Scientific classification
- Kingdom: Animalia
- Phylum: Mollusca
- Class: Polyplacophora
- Order: Chitonida
- Family: Ischnochitonidae
- Genus: Ischnochiton
- Species: I. oniscus
- Binomial name: Ischnochiton oniscus (Krauss, 1847)
- Synonyms: Chiton oniscus Krauss, 1848; Ischnochiton eucosmia Turton, 1932 (invalid);

= Ischnochiton oniscus =

- Genus: Ischnochiton
- Species: oniscus
- Authority: (Krauss, 1847)
- Synonyms: Chiton oniscus Krauss, 1848, Ischnochiton eucosmia Turton, 1932 (invalid)

Species of mollusc

Ischnochiton oniscus, the dwarf chiton, is a small polyplacophoran mollusc in the family Ischnochitonidae, endemic to the coast of southern Africa.

==Description==
This is the smallest chiton species in southern Africa, reaching an average length of no more than 10 mm.

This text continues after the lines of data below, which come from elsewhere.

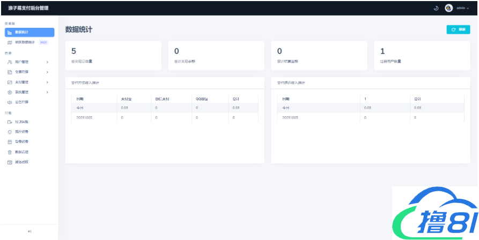This screenshot has height=240, width=479.
Task: Toggle dark mode with the moon icon
Action: click(436, 8)
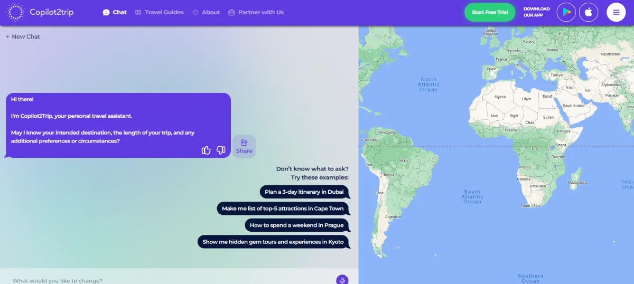This screenshot has height=284, width=634.
Task: Go to Travel Guides page
Action: coord(159,12)
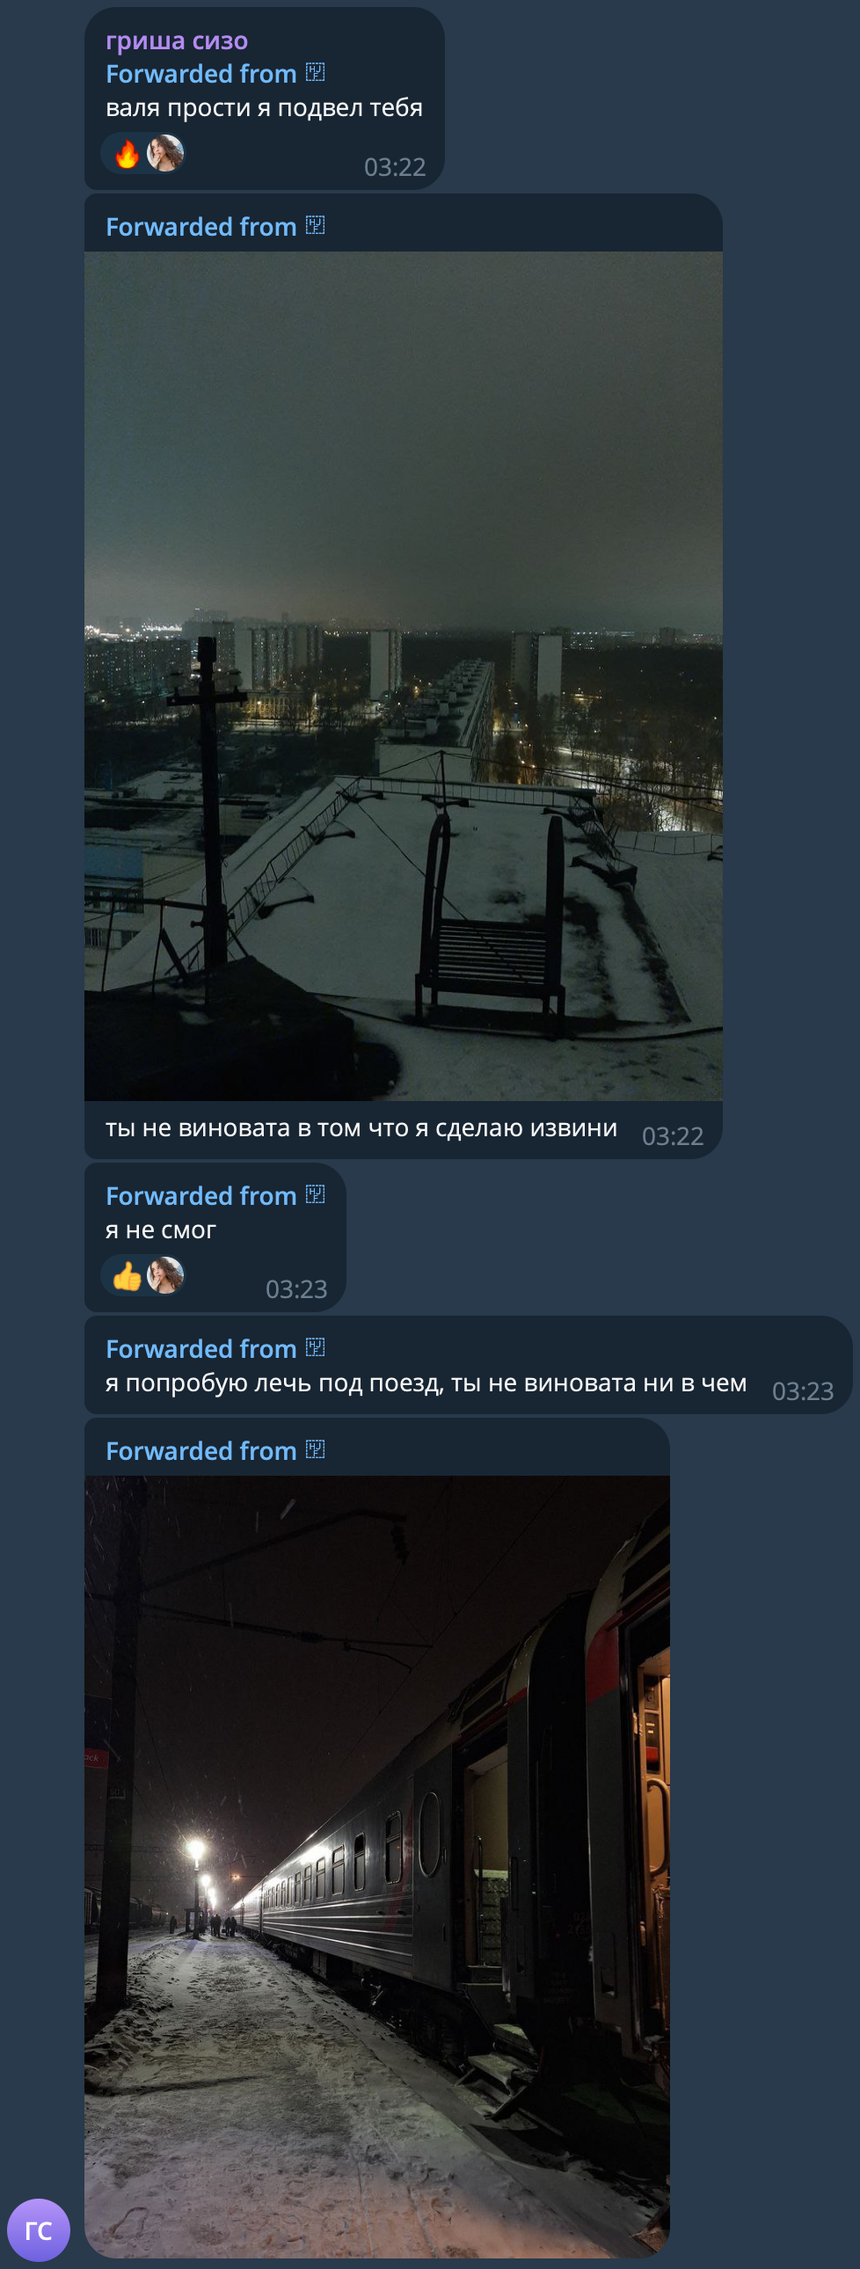Click the thumbs up reaction under 'я не смог'
This screenshot has width=860, height=2269.
pos(128,1275)
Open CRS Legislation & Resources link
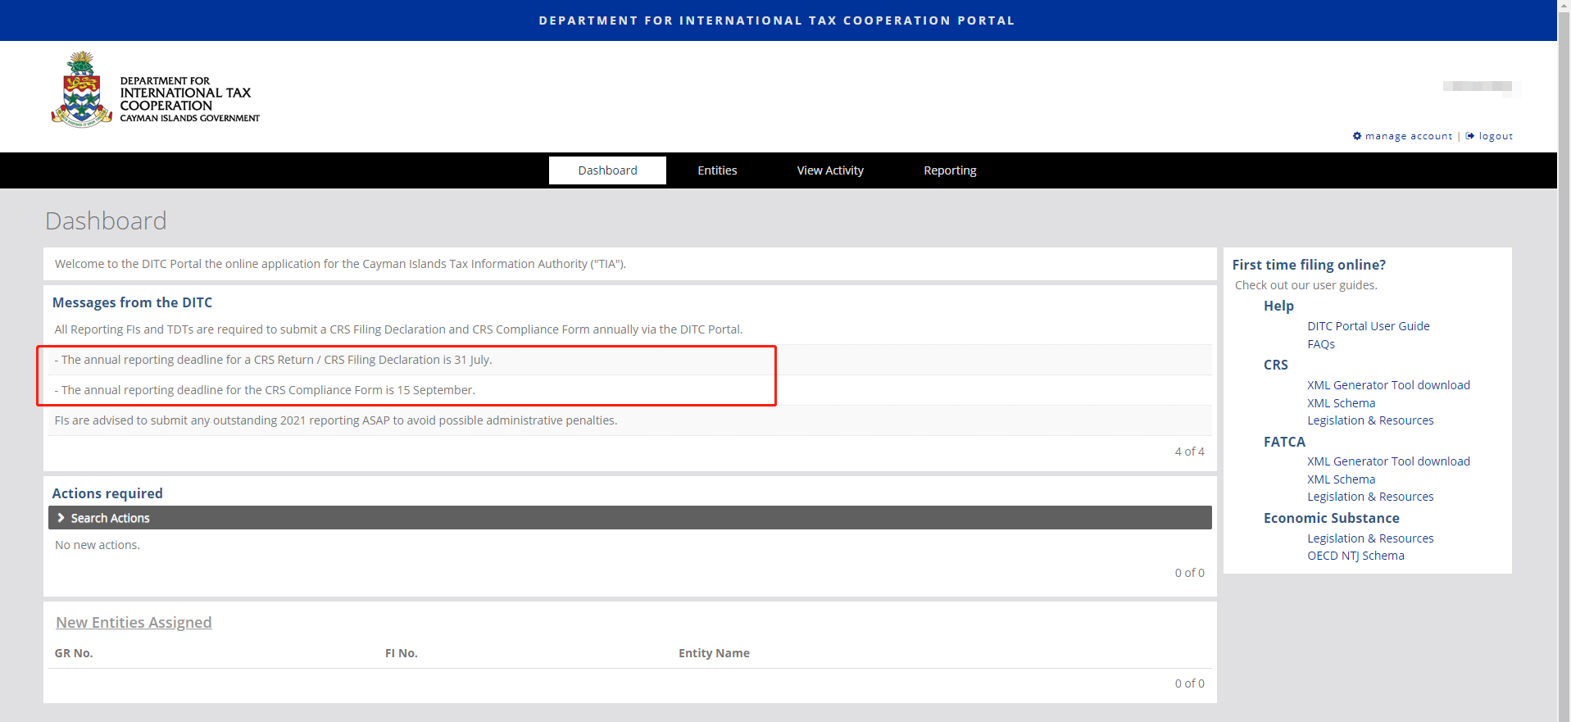The image size is (1571, 722). [1370, 420]
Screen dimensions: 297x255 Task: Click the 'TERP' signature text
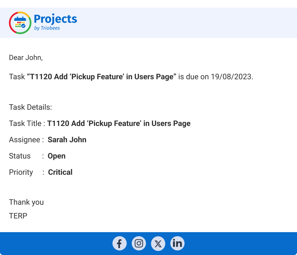pyautogui.click(x=18, y=216)
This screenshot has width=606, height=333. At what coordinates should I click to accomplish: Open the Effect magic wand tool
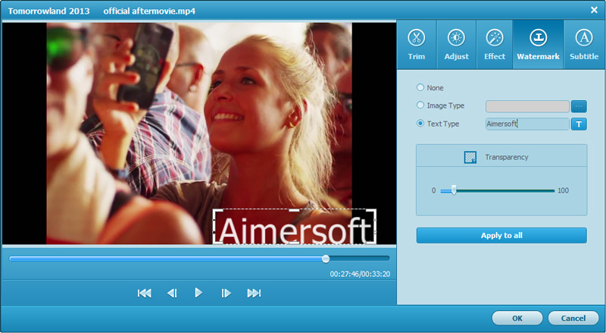495,45
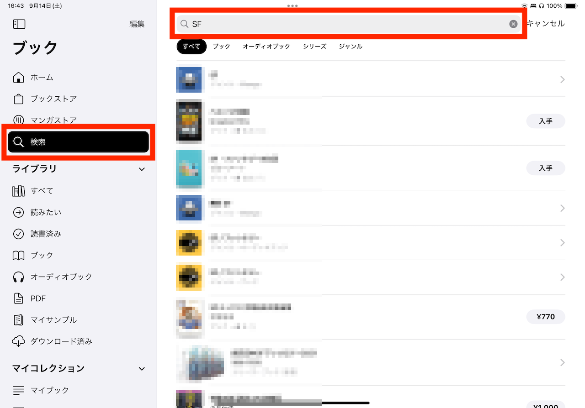Tap キャンセル to dismiss search
The width and height of the screenshot is (585, 408).
546,24
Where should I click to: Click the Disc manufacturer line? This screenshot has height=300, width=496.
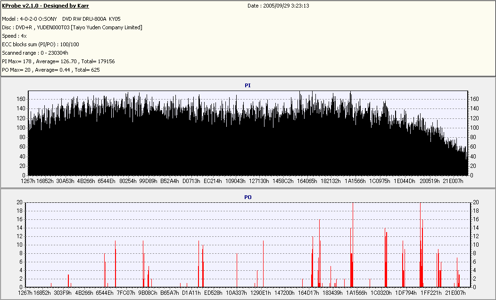click(x=72, y=27)
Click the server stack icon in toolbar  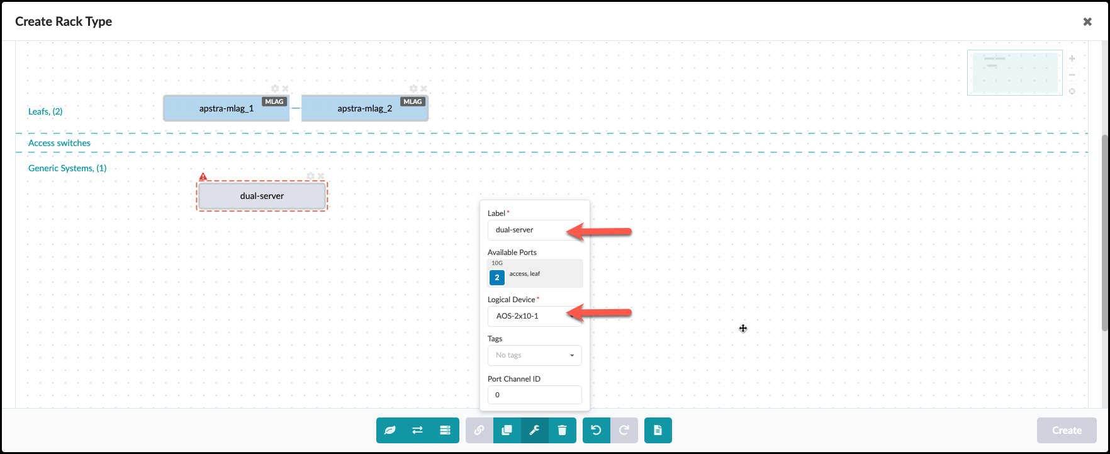[446, 431]
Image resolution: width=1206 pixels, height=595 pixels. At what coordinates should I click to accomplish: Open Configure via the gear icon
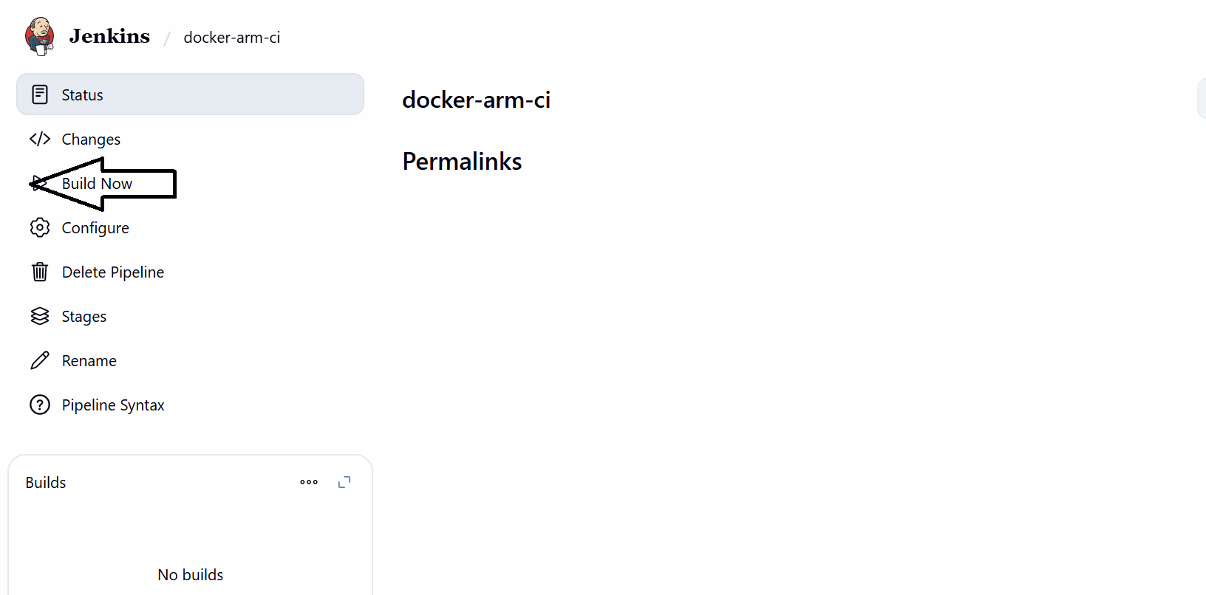tap(39, 227)
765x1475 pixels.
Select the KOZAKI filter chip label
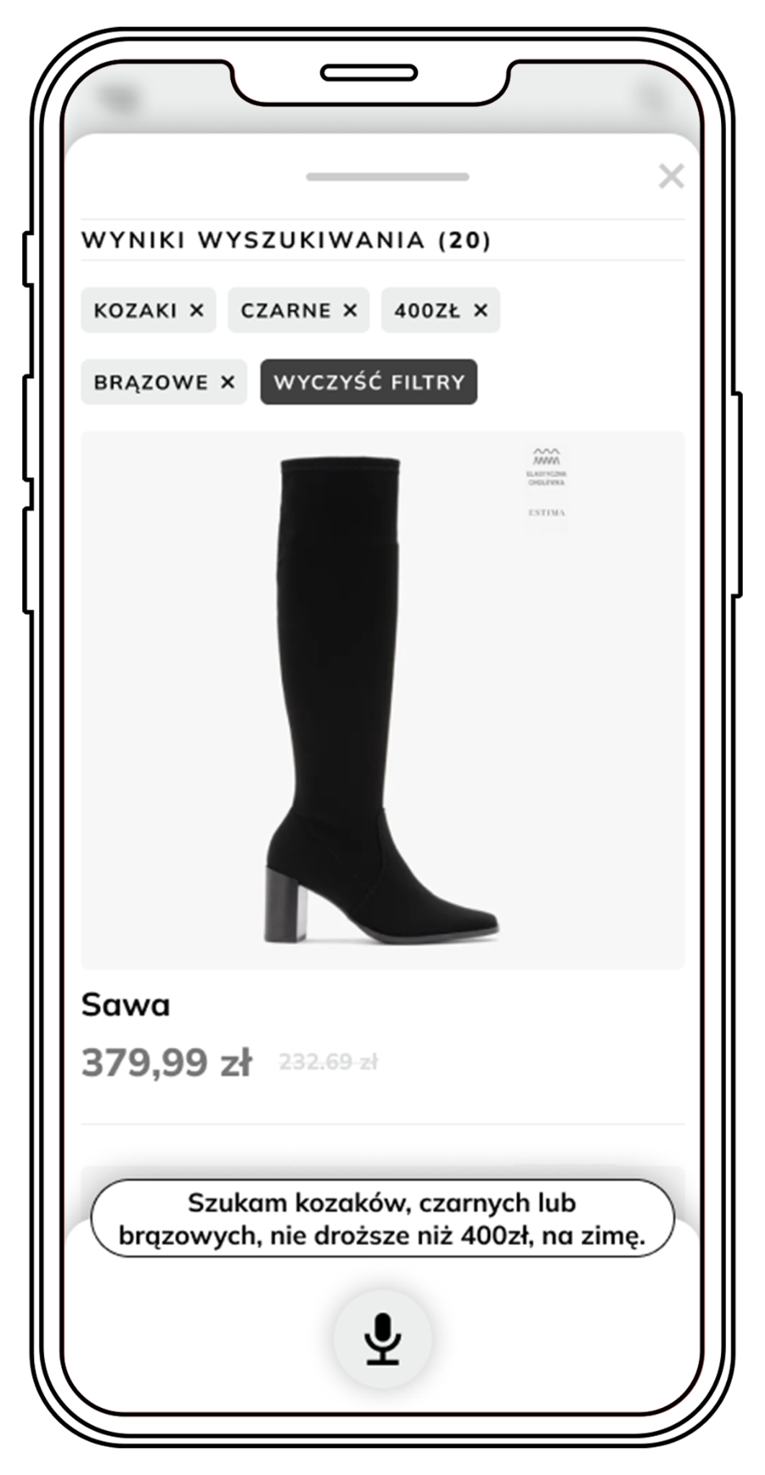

It displays a wide variety of colours and patterns, but is most often white. The valves bear fine pits which are often arranged in rows; radiating ridges are absent. The tiny scales covering the narrow girdle appear smooth to the naked eye but show minute ridges under the microscope.

==Distribution and habitat==
Ischnochiton oniscus occurs along the coasts of southern Africa, from Saint Helena Bay on the west coast of South Africa to Maputo Bay in southern Mozambique. Small groups can be found on the underside of rocks in sandy pools.